Using -1e9 in masked_fill_:

False

The implementations of Transformer model usually choose the constant (and bounded) values instead of unusual ones (e.g. np.inf, float('inf')).

Sometimes you can see some with -np.inf, but note that they are written for evaluation, not training. Of course there is no problem with using -np.inf in inference.

sooftware · 2020-09-13T06:51:41Z

I never thought there was a bug in that part! Thank you, I'll try it out!

sooftware · 2020-09-13T07:22:43Z

After experimenting, loss becomes nan again. There was this problem, but there seems to be another problem.

sooftware · 2020-09-13T07:54:49Z

And if you refer to this repo, it works normally when it is -np.inf. Further checks are likely to be needed on that part.

affjljoo3581 · 2020-09-13T09:41:15Z

Let's check why this repository works well with -np.inf. First, create two dummy tensors as follows:

pred = np.random.rand(64, 32, 1024)
pred = np.where(pred < 0.999999, pred, np.nan)
pred = torch.tensor(pred, dtype=torch.float)

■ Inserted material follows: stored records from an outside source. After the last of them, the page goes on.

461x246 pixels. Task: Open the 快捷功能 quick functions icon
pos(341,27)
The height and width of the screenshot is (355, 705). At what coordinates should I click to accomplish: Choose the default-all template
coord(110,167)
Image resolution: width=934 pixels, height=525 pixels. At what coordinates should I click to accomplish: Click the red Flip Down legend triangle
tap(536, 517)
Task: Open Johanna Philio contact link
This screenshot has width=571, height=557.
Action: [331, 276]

target = np.random.randint(0, 1024, (64, 32), dtype=np.long)
target = np.where(np.any(np.isnan(pred), axis=-1), 0, target)
target = torch.tensor(target, dtype=torch.long)

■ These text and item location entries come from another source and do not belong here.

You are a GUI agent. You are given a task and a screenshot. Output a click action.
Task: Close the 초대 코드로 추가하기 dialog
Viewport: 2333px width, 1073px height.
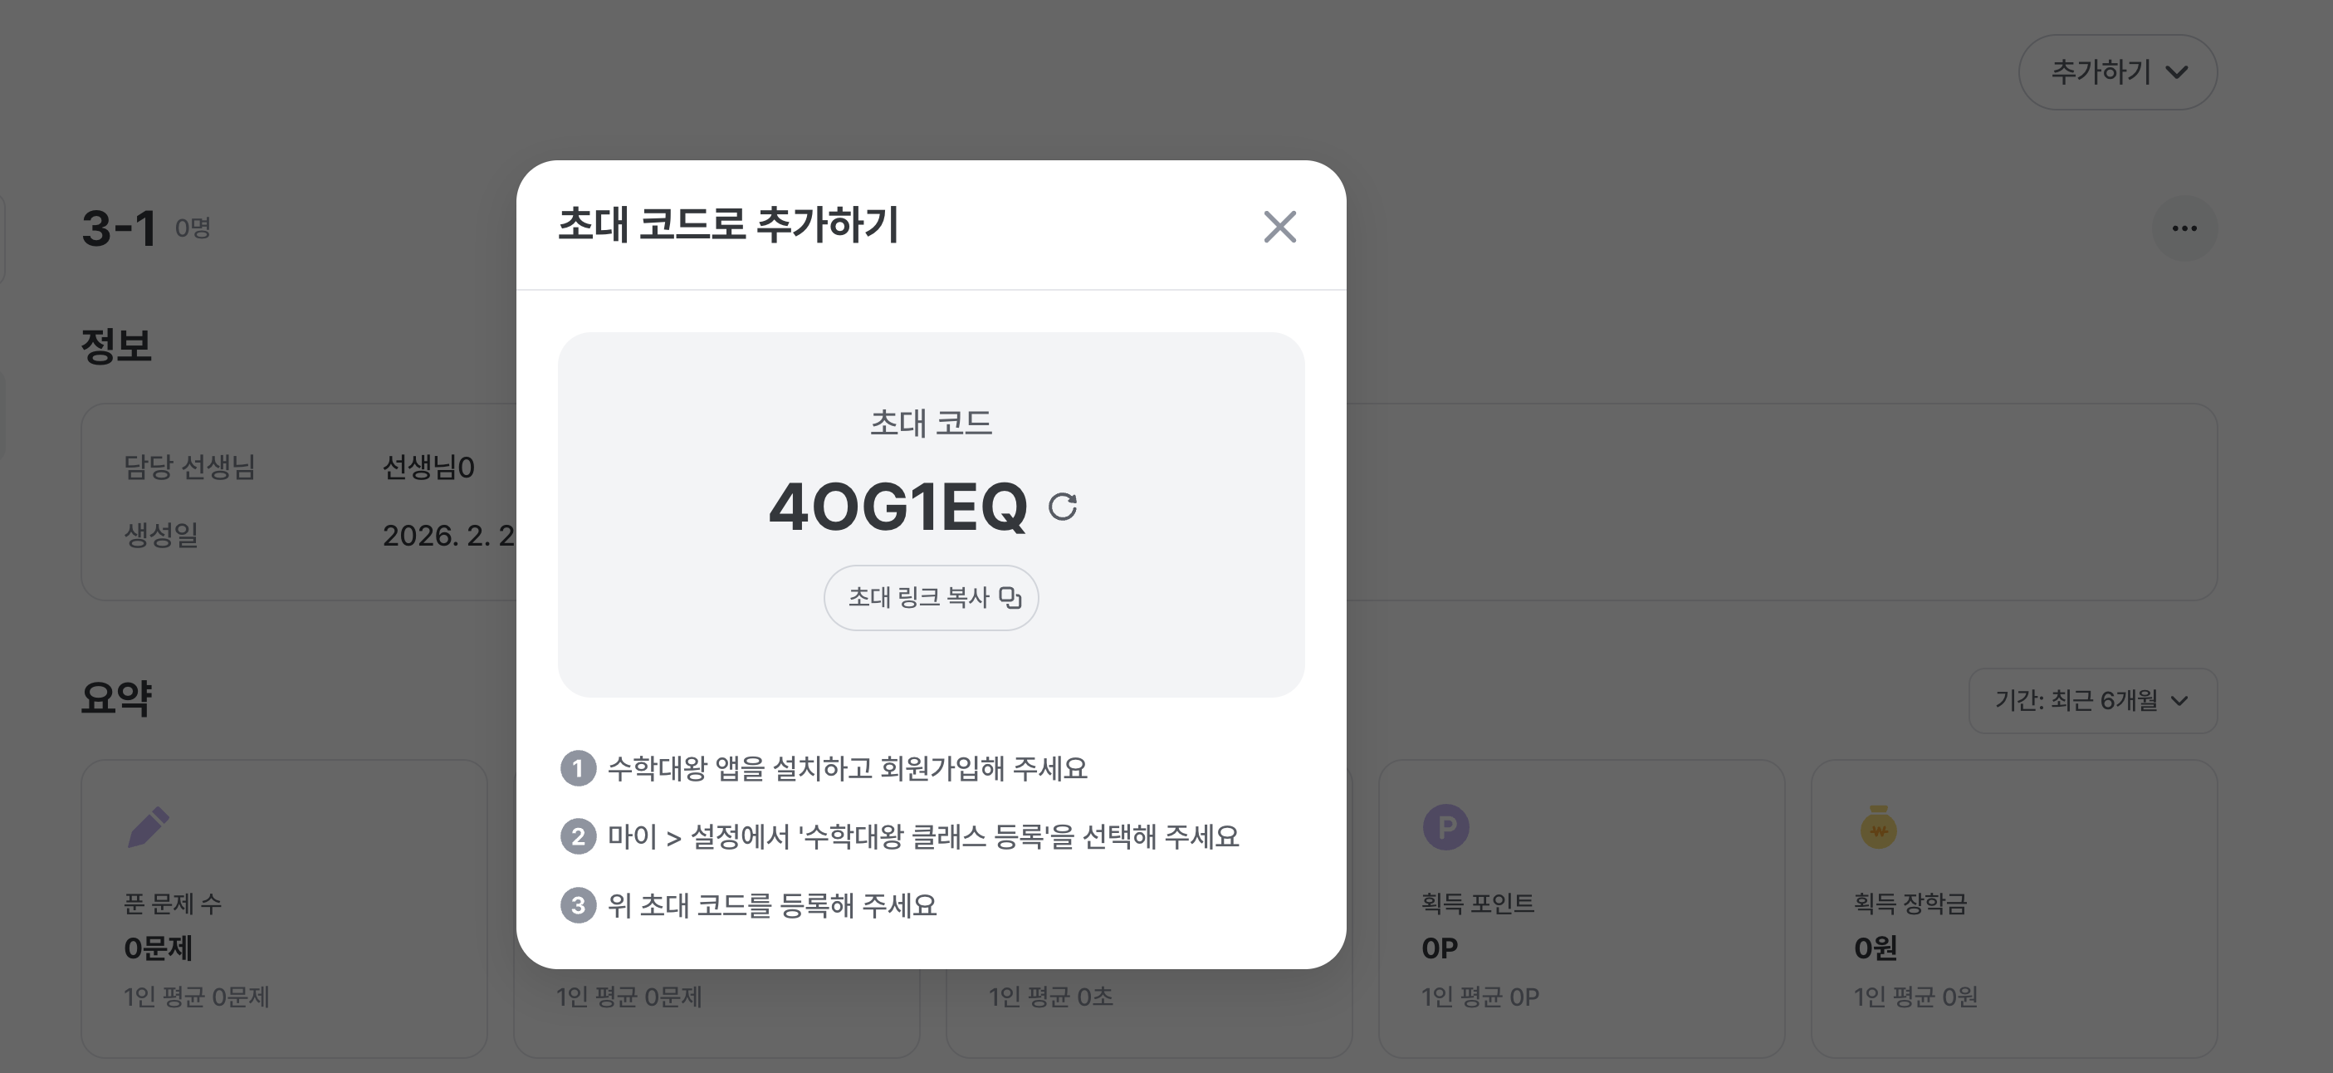coord(1280,227)
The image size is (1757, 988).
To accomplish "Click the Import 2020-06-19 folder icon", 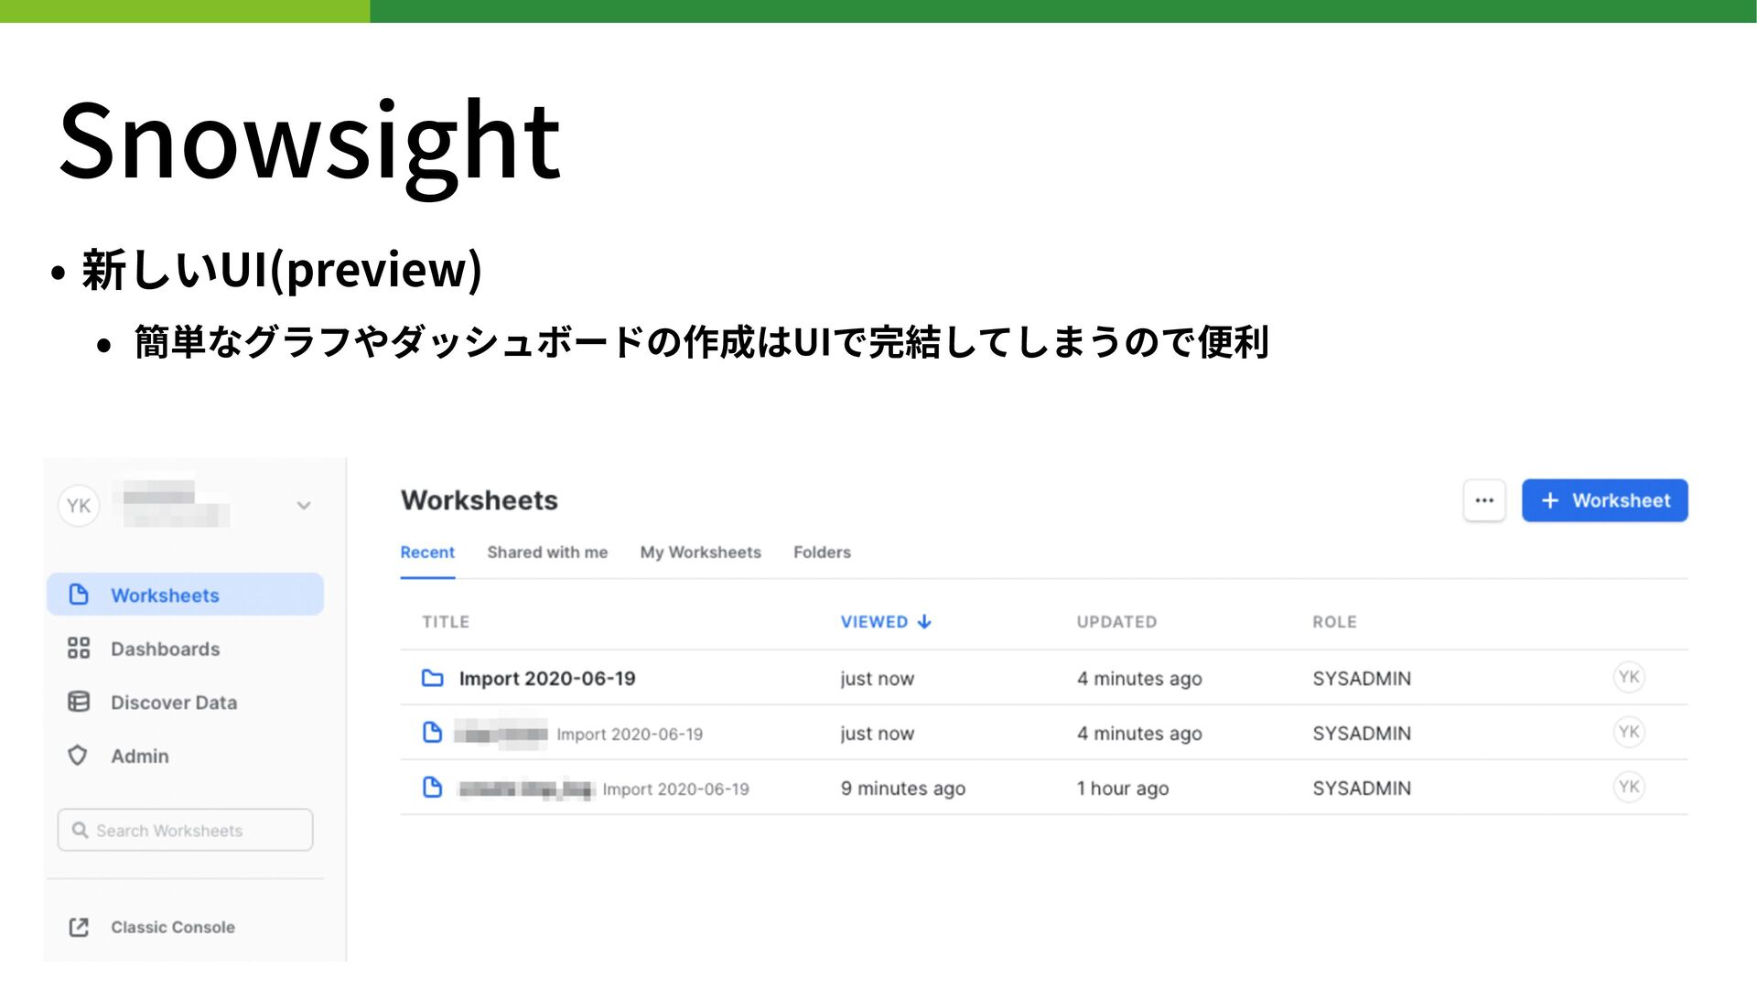I will pos(432,678).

pred tensor contains nan in random positions. Of course, target contains the information to ignore the nan elements. Let's compare the losses from two criterions (LabelSmoothedCrossEntropyLoss and cal_loss in this repository).

LabelSmoothedCrossEntropyLoss

loss = LabelSmoothedCrossEntropyLoss(
    num_classes=1024,
    ignore_index=0,
    smoothing=0.1,
    architecture='transformer',
    reduction='mean')
print(loss(pred.view(-1, pred.size(-1)), target.view(-1)))

Output: tensor(nan)

cal_loss in kaituoxu/Speech-Transformer

print(cal_loss(pred.view(-1, pred.size(2)), target.view(-1),
               smoothing=0.1))

Output: tensor(6.9713)

Why is it happend? Actually, they both work well without label-smoothing. The problem is in reducing the loss tensor.

LabelSmoothedCrossEntropyLoss

# ...
with torch.no_grad():
    label_smoothed = torch.zeros_like(logit)
    label_smoothed.fill_(self.smoothing / (self.num_classes - 1))
    label_smoothed.scatter_(1, target.data.unsqueeze(1), self.confidence)
    label_smoothed[target == self.ignore_index, :] = 0
return self.reduction_method(-label_smoothed * logit)
# ...

cal_loss in kaituoxu/Speech-Transformer

# ...
non_pad_mask = gold.ne(IGNORE_ID)
n_word = non_pad_mask.sum().item()
loss = -(one_hot * log_prb).sum(dim=1)
loss = loss.masked_select(non_pad_mask).sum() / n_word
# ...

While your code reduces the smoothed logits, cal_loss uses maksed_select to exclude nan values (precisely, IGNORE_ID elements). label_smooth contains non-zero nan weights (that is, nan values should be multiplied with non-zero weights in label_smooth) and it may lead nan of total loss.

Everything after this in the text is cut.